LARRY WOODY, Guest Columnist


The other day I saw a vintage MG Midget tooling down the highway, and it brought back memories – OK, nightmares – of the one I owned many years ago.

There was one slight difference: The MG I saw was running. Mine seldom was. Most of the odometer mileage on my MG was compiled as it was being pulled behind a tow-truck.

I professed to buy the sleek little British convertible because it got excellent gas mileage, but the truth is, I bought it because I thought driving a sleek car would be cool.

And it was.

The first winter that I owned the rag-top it was so cool that I almost froze to death.

The cloth top was apparently made of surplus World War II parachute silk that disintegrated with the morning dew. I can still hear the winter wind whistling through the flapping tatters of the roof. The MG’s instrument panel registered speed, rpms, engine temperature and wild-chill factor.

A convertible, of course, is not designed for the dreary doldrums of winter.

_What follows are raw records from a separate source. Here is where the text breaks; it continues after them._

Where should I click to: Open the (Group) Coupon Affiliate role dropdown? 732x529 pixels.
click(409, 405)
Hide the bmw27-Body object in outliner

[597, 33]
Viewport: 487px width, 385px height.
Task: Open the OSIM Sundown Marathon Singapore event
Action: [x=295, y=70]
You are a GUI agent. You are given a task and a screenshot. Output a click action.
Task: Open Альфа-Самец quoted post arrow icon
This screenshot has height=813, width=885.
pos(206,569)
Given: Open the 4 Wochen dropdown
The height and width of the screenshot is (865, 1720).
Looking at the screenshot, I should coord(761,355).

It’s a sporty summer car, meant to be driven when the sky is bright and blue and the sun is smiling down, as you take Carmen Electra for a spin through the verdant countryside with wind in your hair and hope in your heart.

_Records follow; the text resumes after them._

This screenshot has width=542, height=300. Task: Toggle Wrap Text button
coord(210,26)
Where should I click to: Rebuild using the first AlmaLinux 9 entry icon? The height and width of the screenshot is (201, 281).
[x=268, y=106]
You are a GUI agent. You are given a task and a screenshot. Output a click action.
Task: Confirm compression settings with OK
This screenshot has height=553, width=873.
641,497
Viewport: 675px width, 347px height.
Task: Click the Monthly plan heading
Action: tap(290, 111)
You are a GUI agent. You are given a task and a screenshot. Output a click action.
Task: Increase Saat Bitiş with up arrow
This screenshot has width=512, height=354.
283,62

But, my MG was allergic to summer.

Warm weather made its fickle motor overheat. If the temperature got over 78 degrees the check engine light would start glowing and Carmen would have to hop out and pour some cold water into the radiator from a plastic milk jug I kept filled in the back seat for that purpose.

Talk about mood killer.

Normally, I didn’t dare drive the MG more than a wrecker-tow from home, but one summer I recklessly decided to take it on a road trip Talladega, Ala., for a NASCAR race. Somewhere around Gadsden, the check engine light came on. I put a strip of black electrician’s tape over it to block the glare and kept going.

She boiled over at Guntersville and the engine seized up. If I’d been smart, I would have left her there beside the trail, like a cowboy’s lame horse in an old Western.

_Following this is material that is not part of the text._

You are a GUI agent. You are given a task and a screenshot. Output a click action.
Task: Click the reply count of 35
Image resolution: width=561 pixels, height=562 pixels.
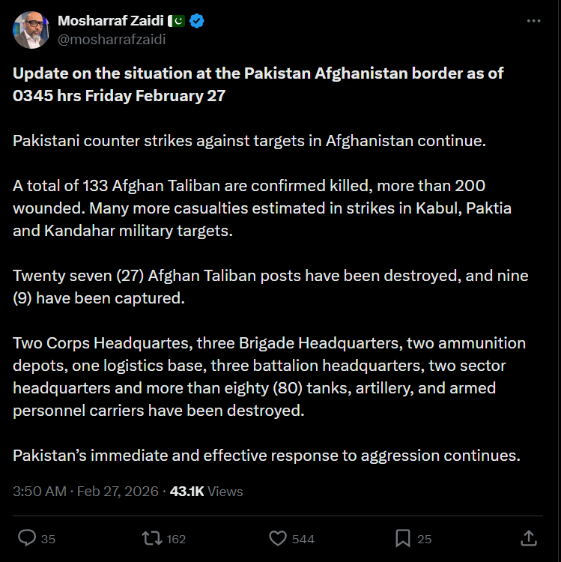point(49,539)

Of course if I had actually been smart, I wouldn’t have bought a foreign rag-top to start with.

I walked to a filling station where two good ole’ boys from came back with me and used bailing wire and tobacco juice to get my car running.

When I got home I took it to the local Imported Motorcar dealership for a proper tune-up.

I knew I was in over my head when classical music wafted from the reception-area sound system and the mechanic came out wearing a white smock. He looked like Dr. Kildare. I wondered if he’d been performing brain surgery back in the bay. But, whatever he did to my MG was much more expensive than brain surgery.

The repair bill was more than $1,000 and – I swear I’m not making this up – the car broke down on my way home.

Thankfully, it had made it only a few blocks before coughing to a stop. So, I hoofed back to the dealership and told Dr. Kildare there were some post-surgery complications.

Diagnosis: vapor lock, said the smock to the schmuck.

I dug out my wallet and bailed out my MG again, but with a warning to the topless gold-digger: This was the last time.

A couple of weeks later in a stroke of luck, I wrecked the car and totaled it. Everybody tried to warn me not to get a convertible.

I was skinned up a tad, which was a small price to pay for finally escaping that mechanical Alcatraz.

But sometimes, when I’m puttering along in the type of boring vehicle that normal people drive, I confess that I miss the wind in my hair and the bugs on my teeth. I miss the contented purr that a fine-tuned British motor makes just before the check engine light flashes on, and it coughs to a stop, before I turn to Carmon in the posh leather bucket seat beside me and say, “Hop out Carmon, and get the water jug.”